Dalam surat bernomor : 01/IX/001/2021, Roy Yantho Simangunsong meminta supaya Kapolres Siantar memberikan izin dilakukan Observasi atau pemeriksaan kejiwaan Reno Ryanda. “Benar tadi siang kami surah menyerahkan surat kepada Kapolres Siantar untuk memohon dilakukan observasi kepada klien kami (Reno Ryanda-red),”ujar Kuasa Hukum, Roy Yanthon Simangunsong SH ditemui sore harinya sekira pukul 16.30 Wib.
Roy mengatakan keluarga menduga tersangka akrab dipanggil Reno itu adalah Orang Dalam Gangguan Jiwa (ODGJ) yang didasari adanya surat pendukung dari Yayasan Rehabilitasi Mercusuar Doa yang terletak di Jalan Tengkoh Blok I Sibatu-batu Kecamatan Siantar Sitalasari Kota Siantar dengan nomor : 167/YRMD/IX/2021 tertanggal 6 September 2021. Tersangka Reno dirawat dari tahun 2007-2008.

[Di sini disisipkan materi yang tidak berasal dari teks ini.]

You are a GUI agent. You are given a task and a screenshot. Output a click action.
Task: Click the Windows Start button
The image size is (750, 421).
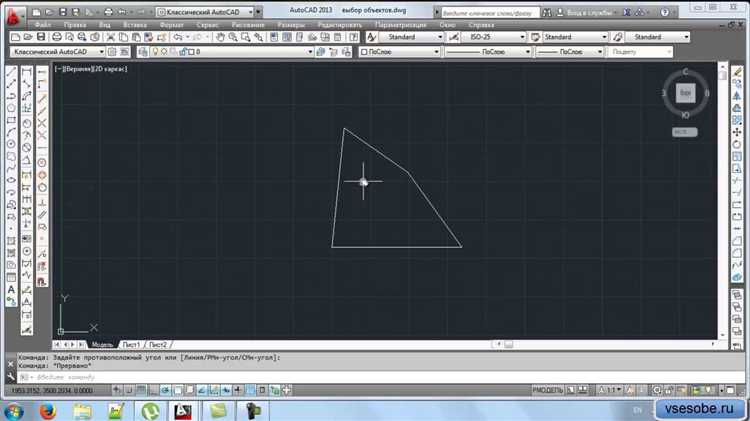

“Kami juga melampirkan surat keterangan dari Yayasan Rehabilitasi Mercusuar Doa itu sebagai bukti,”katanya.
Lebih lanjut Roy menegaskan pihak Polres Siantar dalam hal ini Sat Reskrirm terkesan terburu-buru dalam menetapkan klien kami sebagai tersangka karena Kasat Reskrim AKP Edi Sukamto tidak menepati perkataannya untuk melakukan pemeriksaan kejiwaan klien kami.
Jika hasil observasi terbukti tersangka Reno adalah ODGJ maka dari sisi hukum nya proses hukum yang dilakukan pihak Polres Siantar melanggar Undang-undang Hukum Pidana (KUHP) Pasal 44 ayat (1) berbunyi : ” Tiada dapat dipidana barangsiapa mengerjakan suatu perbuatan yang tidak dapat dipertanggungjawabkan kepadanya, sebab kurang sempurna akalnya atau sakit berubah akal”.
“Terlepas dari peristiwa itu teror atau tidak, kami mengharapkan Polres Siantar melakukan observasi terhadap klien kami. Kami juga mengharapkan pihak Kejaksaan Negeri (Kejari) Siantar lebih teliti menanganani perkara dialami klien kami agar tidak kecolongan lagi seperti kasus pembunuhan di Jalan HOS Cokro Aminoto yang ternyata terdakwanya ODGJ,”Pungkas Roy Yantho Simangunsong.